■ WORK INSTRUCTIONS
Could you carry on the article about the East Brazilian chachalaca, picking up right after its final sentence?

Scientific classification
- Kingdom: Animalia
- Phylum: Chordata
- Class: Aves
- Order: Galliformes
- Family: Cracidae
- Genus: Ortalis
- Species: O. araucuan
- Binomial name: Ortalis araucuan (Spix, 1825)

= East Brazilian chachalaca =

- Genus: Ortalis
- Species: araucuan
- Authority: (Spix, 1825)
- Conservation status: LC

Species of bird

The East Brazilian chachalaca (Ortalis araucuan) is a species of bird in the family Cracidae, the chachalacas, guans, and curassows. It is endemic to eastern Brazil.

==Taxonomy and systematics==

The East Brazilian chachalaca was considered a subspecies of the speckled chachalaca (Ortalis guttata). It has also been treated as conspecific with little chachalaca (O. motmot) and buff-browed chachalaca (O. superciliaris). It is monotypic.

==Description==

The East Brazilian chachalaca is about 50 cm long. It has a dull rufous crown and nape, brown upperparts, and a reddish rump. Its gular patch is red. The lower throat and breast are dark brownish with whitish (female) or buffy (male) spots; the rest of the underparts are white except for the ochre vent. Its dark brown eye is surrounded by bare slate blue skin.

==Distribution and habitat==

The East Brazilian chachalaca is found in a fairly narrow strip of far eastern Brazil, from Rio Grande do Norte south into Espírito Santo and Minas Gerais. Its primary habitat is the Atlantic Forest but also includes secondary forest, caatinga, and restinga landscapes.

(Saved entries)

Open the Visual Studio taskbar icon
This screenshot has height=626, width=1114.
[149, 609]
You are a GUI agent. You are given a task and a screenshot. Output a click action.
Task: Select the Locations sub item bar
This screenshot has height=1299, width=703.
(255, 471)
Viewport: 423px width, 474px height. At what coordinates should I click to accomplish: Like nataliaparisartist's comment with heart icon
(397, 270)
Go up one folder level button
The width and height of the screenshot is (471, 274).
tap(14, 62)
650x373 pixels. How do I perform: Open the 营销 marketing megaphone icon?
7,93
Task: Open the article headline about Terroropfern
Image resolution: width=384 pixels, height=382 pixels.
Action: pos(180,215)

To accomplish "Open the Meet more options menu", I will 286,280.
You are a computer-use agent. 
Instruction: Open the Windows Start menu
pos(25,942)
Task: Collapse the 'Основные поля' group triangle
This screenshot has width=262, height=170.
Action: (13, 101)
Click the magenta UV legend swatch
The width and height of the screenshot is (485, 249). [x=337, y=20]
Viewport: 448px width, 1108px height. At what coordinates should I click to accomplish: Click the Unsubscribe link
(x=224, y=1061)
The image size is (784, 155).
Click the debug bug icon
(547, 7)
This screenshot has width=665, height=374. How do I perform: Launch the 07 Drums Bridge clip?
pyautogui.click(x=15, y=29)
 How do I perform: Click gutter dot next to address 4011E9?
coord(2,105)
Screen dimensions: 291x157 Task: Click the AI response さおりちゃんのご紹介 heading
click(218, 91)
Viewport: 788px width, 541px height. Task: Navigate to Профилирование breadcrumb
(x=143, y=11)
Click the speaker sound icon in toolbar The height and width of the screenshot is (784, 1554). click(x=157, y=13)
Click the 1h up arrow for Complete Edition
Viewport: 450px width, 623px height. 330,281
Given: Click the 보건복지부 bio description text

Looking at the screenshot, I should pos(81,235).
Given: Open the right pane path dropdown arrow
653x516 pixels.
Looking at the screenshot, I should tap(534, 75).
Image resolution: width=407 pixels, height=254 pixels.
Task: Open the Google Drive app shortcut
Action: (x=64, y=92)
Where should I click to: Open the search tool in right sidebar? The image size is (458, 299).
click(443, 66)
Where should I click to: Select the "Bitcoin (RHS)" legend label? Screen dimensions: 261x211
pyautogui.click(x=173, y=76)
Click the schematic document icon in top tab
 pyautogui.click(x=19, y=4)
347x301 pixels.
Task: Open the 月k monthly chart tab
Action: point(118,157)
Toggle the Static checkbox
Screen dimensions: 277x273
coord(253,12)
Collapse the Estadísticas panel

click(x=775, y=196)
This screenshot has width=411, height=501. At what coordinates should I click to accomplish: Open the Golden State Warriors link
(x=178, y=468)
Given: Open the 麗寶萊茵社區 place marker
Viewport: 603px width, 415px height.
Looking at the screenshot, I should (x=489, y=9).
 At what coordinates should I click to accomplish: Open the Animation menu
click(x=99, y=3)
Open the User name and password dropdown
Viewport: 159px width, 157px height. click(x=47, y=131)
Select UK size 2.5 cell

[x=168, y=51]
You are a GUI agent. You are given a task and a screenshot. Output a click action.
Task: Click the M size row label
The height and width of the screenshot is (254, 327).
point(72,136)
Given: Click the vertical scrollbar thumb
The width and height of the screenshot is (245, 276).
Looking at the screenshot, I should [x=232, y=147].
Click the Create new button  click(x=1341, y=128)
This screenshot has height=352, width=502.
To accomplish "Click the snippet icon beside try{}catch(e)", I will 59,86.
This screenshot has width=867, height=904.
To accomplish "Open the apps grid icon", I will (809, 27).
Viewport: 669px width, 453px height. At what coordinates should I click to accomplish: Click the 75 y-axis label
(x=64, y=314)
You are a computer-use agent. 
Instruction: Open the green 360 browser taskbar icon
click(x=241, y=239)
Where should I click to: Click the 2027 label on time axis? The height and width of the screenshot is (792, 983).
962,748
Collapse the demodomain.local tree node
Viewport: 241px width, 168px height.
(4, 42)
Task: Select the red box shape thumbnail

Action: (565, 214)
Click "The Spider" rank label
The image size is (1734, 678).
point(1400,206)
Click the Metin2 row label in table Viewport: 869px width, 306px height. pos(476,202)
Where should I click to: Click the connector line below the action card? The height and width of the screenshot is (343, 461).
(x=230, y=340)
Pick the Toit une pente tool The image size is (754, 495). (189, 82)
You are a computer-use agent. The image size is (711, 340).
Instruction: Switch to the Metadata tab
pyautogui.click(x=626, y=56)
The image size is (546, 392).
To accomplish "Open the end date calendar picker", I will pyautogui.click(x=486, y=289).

■ ANSWER SECTION
==Behavior==
===Feeding===

The East Brazilian chachalaca forages in flocks of up to about seven birds. Its diet has not been detailed but is known to be primarily fruits.

===Breeding===

Very little is known about the East Brazilian chachalaca's breeding phenology. One nest was a shallow bowl made of twigs and leaves, but unlined, and sited in dense foliage about 3.2 m up in a tree. It contained three eggs.

===Vocalization===

The East Brazilian chachalaca's song is "a repeated 're-a-tok'" that is easily distinguished from the five-syllable song of the speckled chachalaca.

==Status==

The IUCN has assessed the East Brazilian chachalaca as being of Least Concern. Though its population has not been quantified, the species is generally considered common and the number stable. It appears to tolerate human activity and human-altered habitat but does face some pressure from habitat destruction and hunting.